Von NÖN Redaktion. Erstellt am 03. Januar 2021 (15:01)
Nemecek (links) und Bernhuber sehen sich durch die Eurobarometer-Umfrage bestätigt.
NÖBB

Abhängigkeiten von Importen sind beim Essen ein echtes No-Go für die EU-Bürger. Rund 27.000 wurden nach den ersten Corona-Monaten im August und September von der EU im Rahmen des Eurobarometers zur Landwirtschaft befragt. 80 Prozent der Befragten, und damit acht Prozent mehr als 2017, fordern von der EU, dass sie im Rahmen der gemeinsamen Agrarpolitik (GAP) eine stabile Nahrungsmittelversorgung sicherstellt. In Österreich beträgt dieser Wert sogar 85 Prozent (+4).

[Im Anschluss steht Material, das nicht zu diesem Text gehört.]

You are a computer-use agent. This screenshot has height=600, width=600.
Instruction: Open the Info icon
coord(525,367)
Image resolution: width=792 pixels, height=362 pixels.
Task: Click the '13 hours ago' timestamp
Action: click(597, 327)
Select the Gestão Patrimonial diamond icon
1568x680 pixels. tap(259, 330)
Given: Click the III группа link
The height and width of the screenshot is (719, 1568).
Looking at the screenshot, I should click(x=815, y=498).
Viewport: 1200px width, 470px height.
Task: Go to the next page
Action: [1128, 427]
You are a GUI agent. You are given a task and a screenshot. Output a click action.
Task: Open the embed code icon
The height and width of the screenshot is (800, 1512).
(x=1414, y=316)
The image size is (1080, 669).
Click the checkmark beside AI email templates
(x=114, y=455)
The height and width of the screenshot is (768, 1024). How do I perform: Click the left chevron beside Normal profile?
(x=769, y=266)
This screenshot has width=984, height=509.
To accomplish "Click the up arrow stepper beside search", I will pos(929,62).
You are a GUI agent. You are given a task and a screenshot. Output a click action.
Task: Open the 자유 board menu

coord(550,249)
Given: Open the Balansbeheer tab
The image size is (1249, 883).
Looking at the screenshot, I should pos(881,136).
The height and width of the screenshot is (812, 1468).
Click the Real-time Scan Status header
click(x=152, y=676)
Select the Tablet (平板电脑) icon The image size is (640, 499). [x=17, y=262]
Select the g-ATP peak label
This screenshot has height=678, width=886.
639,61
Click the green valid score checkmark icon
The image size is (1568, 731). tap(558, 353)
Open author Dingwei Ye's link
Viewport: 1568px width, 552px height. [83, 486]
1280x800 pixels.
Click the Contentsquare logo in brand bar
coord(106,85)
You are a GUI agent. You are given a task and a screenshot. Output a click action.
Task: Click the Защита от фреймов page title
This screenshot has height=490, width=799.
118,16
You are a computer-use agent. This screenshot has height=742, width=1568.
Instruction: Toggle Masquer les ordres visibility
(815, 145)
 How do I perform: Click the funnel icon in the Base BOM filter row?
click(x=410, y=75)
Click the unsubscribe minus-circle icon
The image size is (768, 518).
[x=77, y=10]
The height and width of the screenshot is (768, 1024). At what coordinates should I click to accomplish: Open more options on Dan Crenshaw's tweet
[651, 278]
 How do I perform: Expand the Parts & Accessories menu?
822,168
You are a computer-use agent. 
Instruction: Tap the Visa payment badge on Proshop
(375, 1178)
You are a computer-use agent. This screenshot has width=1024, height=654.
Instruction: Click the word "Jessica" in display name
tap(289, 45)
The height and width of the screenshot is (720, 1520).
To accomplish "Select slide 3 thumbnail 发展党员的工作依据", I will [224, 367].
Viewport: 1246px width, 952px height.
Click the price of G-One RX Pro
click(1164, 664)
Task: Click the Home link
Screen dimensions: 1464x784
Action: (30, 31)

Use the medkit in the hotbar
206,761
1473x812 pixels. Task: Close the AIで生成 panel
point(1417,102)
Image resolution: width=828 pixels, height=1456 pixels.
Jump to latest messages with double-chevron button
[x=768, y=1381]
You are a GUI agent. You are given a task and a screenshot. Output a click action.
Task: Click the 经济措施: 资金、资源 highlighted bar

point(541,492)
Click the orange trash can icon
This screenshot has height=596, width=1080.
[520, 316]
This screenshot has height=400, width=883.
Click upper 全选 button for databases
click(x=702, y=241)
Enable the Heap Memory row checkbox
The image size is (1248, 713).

„Die Frage der Lebensmittelversorgung ist eine Frage der nationalen Sicherheit und eine Frage, die Bürger in Österreich und in der ganzen EU beschäftigt. Das hat uns die Coronakrise gezeigt und die aktuellen Umfrageergebnisse bestätigt. Diese Bewusstseinsbildung war auch wichtiger Teil unserer Arbeit in den vergangenen Monaten“, betont NÖ Bauernbunddirektor Paul Nemecek, der damit auch die „Für Dich, für Alle, für Österreich“-Kampagne bestätigt sieht.

Und auch den letzten verbliebenen Mercosur-Befürwortern in der EU sollte das Ergebnis der aktuellen „Eurobarometer“-Umfrage wohl endgültig den Wind aus den Segeln genommen haben, hofft EU-Abgeordneter Alexander Bernhuber (ÖVP). Denn für 88 Prozent der Befragten sind Agrar- und Lebensmittelimporte nur dann gut, wenn bei deren Herstellung die hohen EU-Standards in Sachen Umweltschutz und Tierwohl erfüllt werden. „Das bedeutet nämlich im Detail, dass knapp 90 Prozent der EU-Bürger dem Hormonfleisch aus Übersee oder Käfigeiern aus der Ukraine eine eindeutige Absage erteilen und sich klar gegen die ‚Hauptsache Billig‘-Devise des Freihandels stellen“, sagt Bernhuber.